Taib’s intransigence, among others, has seen the Chinese community almost totally rejecting SUPP which stands accused of being complicit in his policies which distorts the economy and squats on the urban areas.
Even SUPP president Dr George Chan was trounced in his Piasau seat by giant-killer Leng Sie Kiong of DAP. Chan, whose daughter Anisa is married to Taib’s son Sulaiman, solemnly swore to quit after the 2006 losses but went back on his word. Now, the voters have decided for him despite pledging just days ago that he ‘would wake up – in echo of Lee Kuan Yew – from his grave’ if anyone tries to harm Miri in any way.
SUPP will soon be running around like a chicken with its head cut off given Chan’s exit from the party. Except in Senadin and Bawang Assan, all the other Chinese seats at stake in the just-concluded Sarawak state election have fallen to the opposition.
SUPP, now reduced to being a mosquito party, failed to either defend or re-take 13 of the 19 seats where it contested. Twelve seats were lost to DAP and one to PKR in Batu Lintang in the Kuching division.
Another four other seats held by SUPP – Opar, Bengoh, Simanggang and Engkilili – are all actually Dayak seats. This must make everyone wonder whether SUPP has now become a Dayak party.
The dramatic decline of the anti-Dayak SUPP can be seen in the fact that while the party had 12 seats in 2006 and the DAP six, the results yesterday saw it exchanging places with the latter.
Political fallout
There will be major political fallout from the Chinese community’s complete rejection of Taib. He did not make matters easier either when he appeared to have second thoughts on the eve of state polls on his earlier pledge to step down within months if not weeks.

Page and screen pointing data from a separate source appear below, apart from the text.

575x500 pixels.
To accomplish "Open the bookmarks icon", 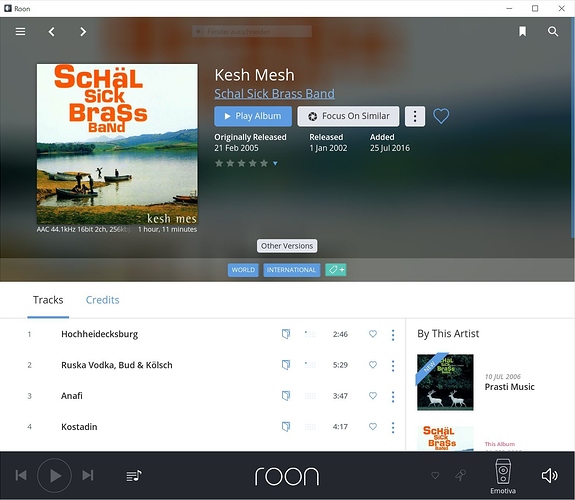I will [x=523, y=32].
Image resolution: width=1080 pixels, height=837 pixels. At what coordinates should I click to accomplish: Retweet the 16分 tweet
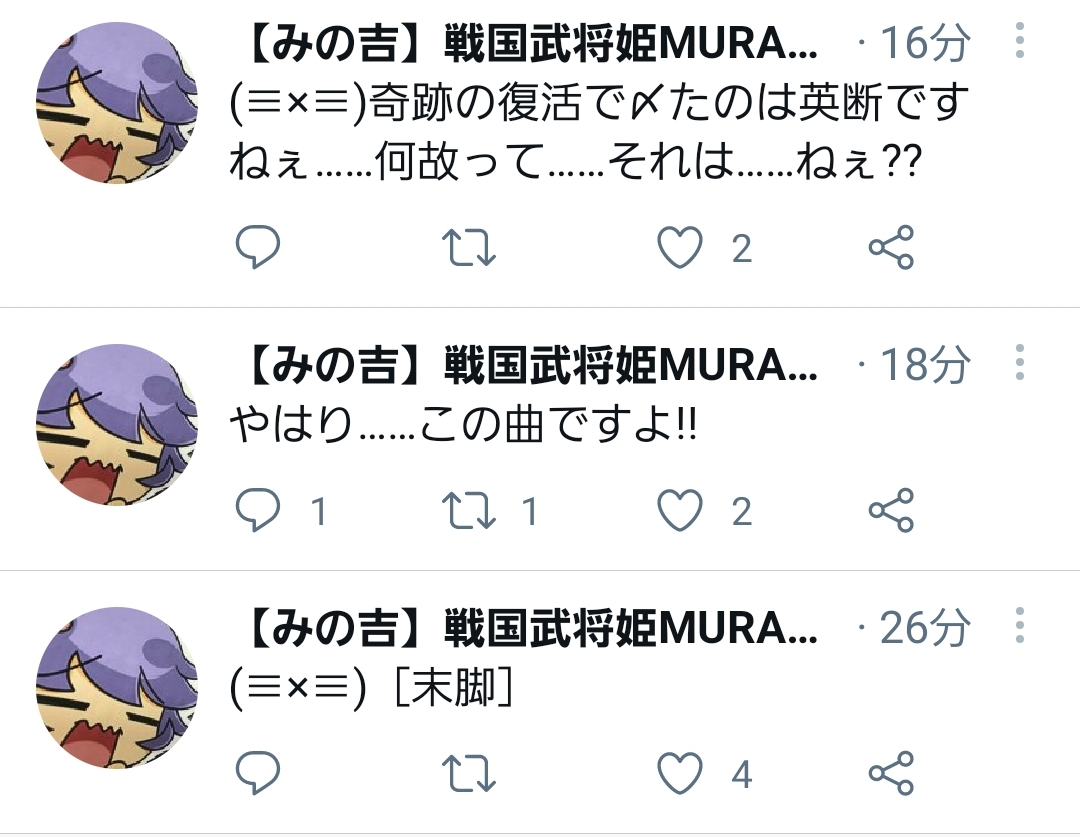coord(468,247)
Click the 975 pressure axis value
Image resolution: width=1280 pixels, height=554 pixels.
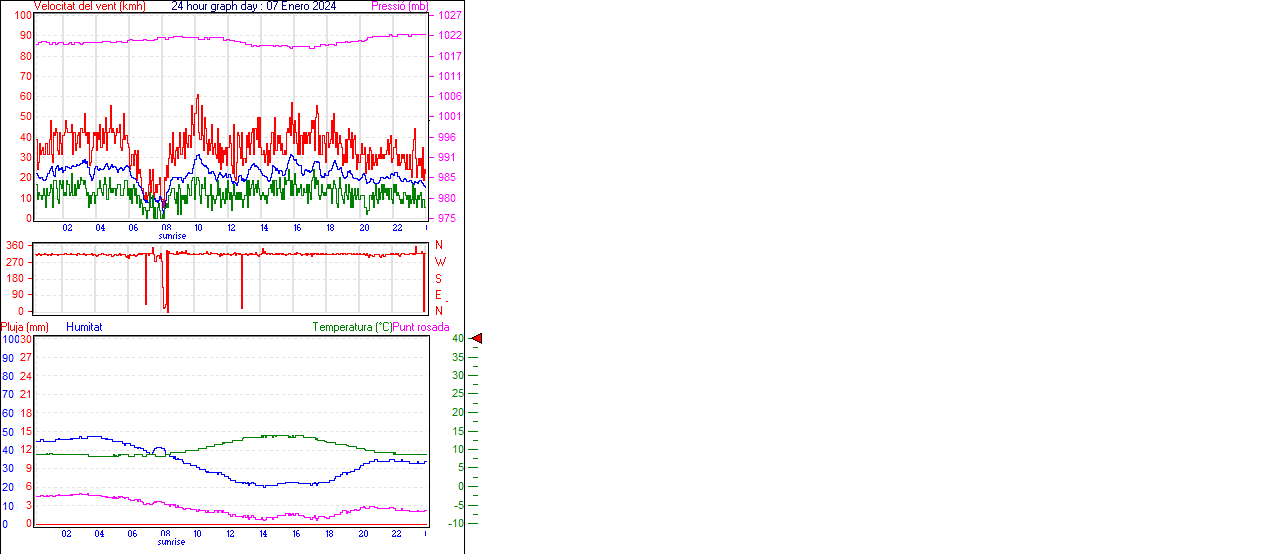click(x=448, y=218)
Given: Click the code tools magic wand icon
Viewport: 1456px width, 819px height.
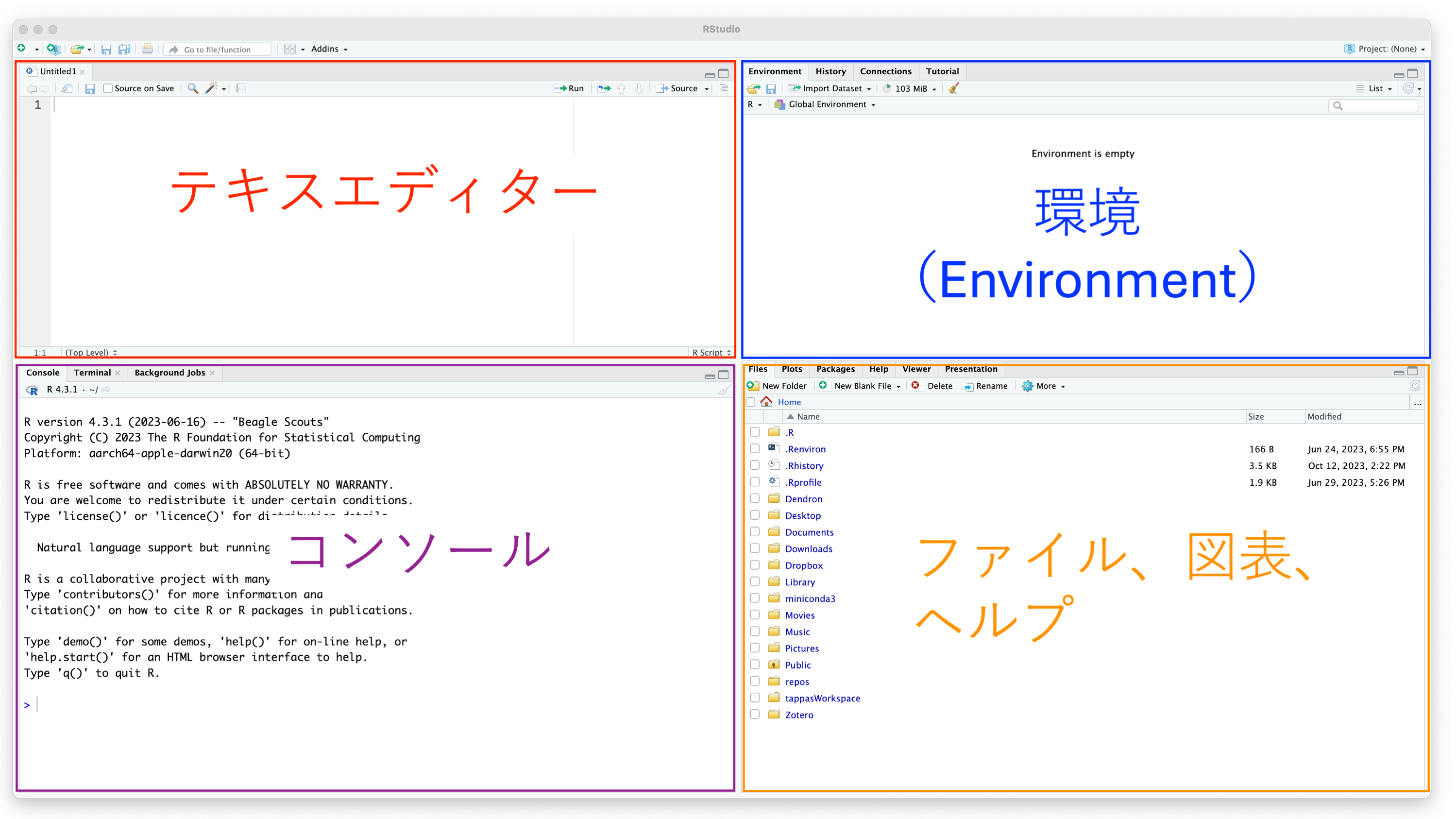Looking at the screenshot, I should point(211,88).
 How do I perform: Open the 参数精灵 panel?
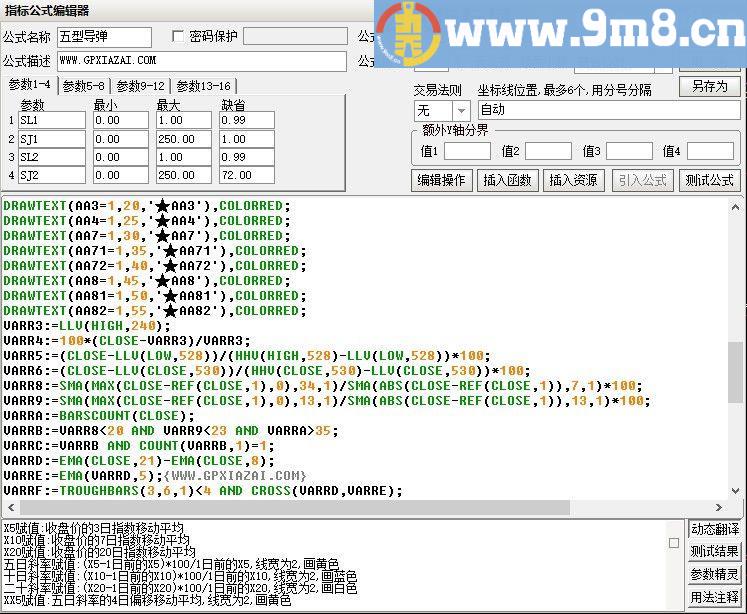[x=714, y=575]
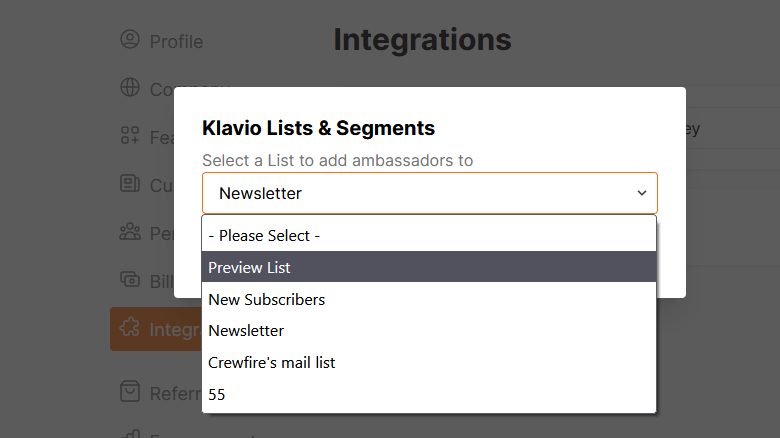Click the Customize newspaper icon in sidebar
The height and width of the screenshot is (438, 780).
[130, 183]
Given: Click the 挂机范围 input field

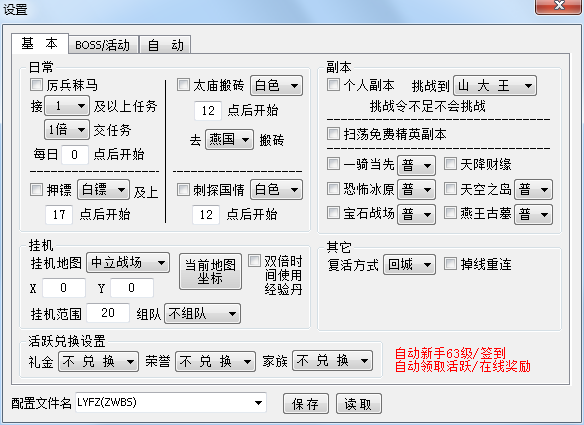Looking at the screenshot, I should pos(108,313).
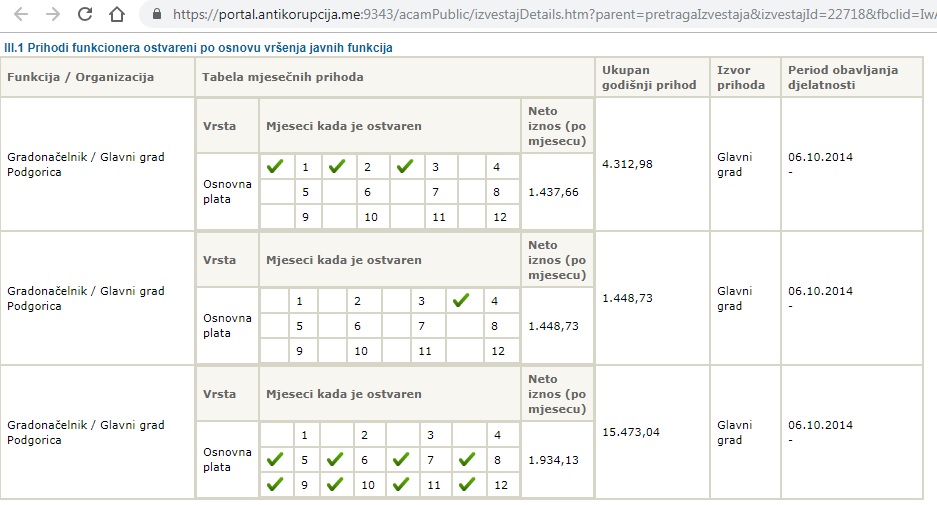Click the 'Period obavljanja djelatnosti' column header
Viewport: 937px width, 505px height.
[843, 77]
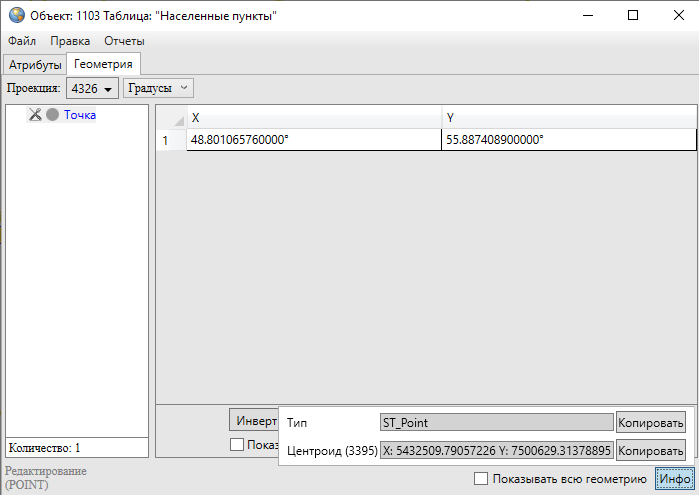
Task: Click the crossed tools icon beside Точка
Action: (x=35, y=115)
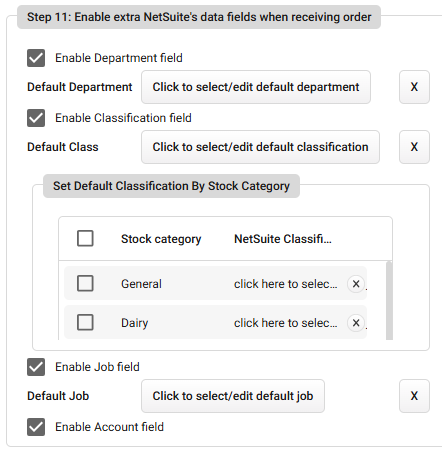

The Chinese, especially the younger generation, are no longer willing to accept Taib continuing to stay in office. They do not see the gross distortions in the economy, introduced by him, being removed as long as he is in office. The distortions include the fact that Taib, his family, relatives, friends and cronies have a finger in every economic pie in the state.
Najib would not be in any great hurry now to call for early general election to get his own mandate. He’s still piggy-backing the 2008 mandate secured by his predecessor Abdullah Ahmad Badawi.
Najib must be thanking his lucky stars that he had not been persuaded by Taib to call for general elections at the same time as the state polls. Taib had claimed that simultaneous state-federal elections would help ease the terrible pressure exerted on him by the opposition.
There’s no guarantee that in the event of a 50:50 tie between the Barisan Nasional (BN) and Pakatan Rakyat in Peninsular Malaysia, come 2013 or earlier, that Taib would not offer his proxy services to de facto PKR chief Anwar Ibrahim. So, it may not be as simple as Najib shooing Taib away and going on to install someone else whom he favours in his place.
Already, Anwar – reputed to be an anti-Dayak, anti-Dusun, anti-Christian closet racist – deliberately fielded PKR candidates against the Sarawak National Party (SNAP) in 26 seats in order to favour the state BN, save PBB and keep the Dayaks away from the political mainstream.
SNAP, however, is the best, or rather only, bet in the opposition to dismantle PBB, free the Sarawak Democratic Progressive Party (SPDP) from “towkay” control and free Dayak politics from the vice-like grip of the local proxies for the ketuanan Melayu Umno in Putrajaya.